### [SOURCE EXCERPT]
Skip to content

Bar Plots

Bar plots visualize categorical data by displaying rectangular bars with heights proportional to the values they represent. Pandas provides multiple ways to create bar plots.

Basic Bar Plot

Using plot(kind='bar')

import pandas as pd
import matplotlib.pyplot as plt

# Count categories
url = 'https://raw.githubusercontent.com/justmarkham/DAT8/master/data/drinks.csv'
df = pd.read_csv(url)

fig, ax = plt.subplots(figsize=(10, 4))
df['continent'].value_counts().plot(kind='bar', ax=ax)
ax.set_title('Countries by Continent')
ax.set_ylabel('Count')
plt.tight_layout()
plt.show()

Horizontal Bar (kind='barh')

fig, ax = plt.subplots(figsize=(8, 5))
df['continent'].value_counts().plot(kind='barh', ax=ax)
ax.set_title('Countries by Continent')
ax.set_xlabel('Count')
plt.tight_layout()
plt.show()

Single Bar Plot with Matplotlib

For more control, use matplotlib's ax.bar():

import matplotlib.pyplot as plt
import pandas as pd

def load_teachers_data():
    data = {
        'Courses': ('Language', 'History', 'Geometry', 'Chemistry', 'Physics'),
        'Number of Teachers': (7, 3, 9, 1, 2)
    }
    return pd.DataFrame(data).set_index('Courses')

df = load_teachers_data()

fig, ax = plt.subplots(figsize=(10, 4))
teacher_counts = df['Number of Teachers']

ax.bar(
    x=range(len(teacher_counts)),
    height=teacher_counts,
    tick_label=df.index,
    width=0.5
)

ax.set_xlabel('Courses')
ax.set_ylabel('Number of Teachers')
ax.set_title('Favorite Courses of Teachers')
ax.spines[['right', 'top']].set_visible(False)

### [PROBLEMS AND TASKS]
a) From the bar plots page, print the passage that begins at the words "df['continent'].value_counts().plot(kind='bar', ax=ax)" and stops after the words "ax.set_xlabel('Count')".
b) List every course name in the teacher data used in the bar plots page.

### [DATA SEGMENT]
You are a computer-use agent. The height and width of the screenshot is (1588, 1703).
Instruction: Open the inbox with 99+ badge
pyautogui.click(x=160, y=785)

### [SET OF ANSWERS]
a)
df['continent'].value_counts().plot(kind='bar', ax=ax)
ax.set_title('Countries by Continent')
ax.set_ylabel('Count')
plt.tight_layout()
plt.show()

Horizontal Bar (kind='barh')

fig, ax = plt.subplots(figsize=(8, 5))
df['continent'].value_counts().plot(kind='barh', ax=ax)
ax.set_title('Countries by Continent')
ax.set_xlabel('Count')

b) Language, History, Geometry, Chemistry, Physics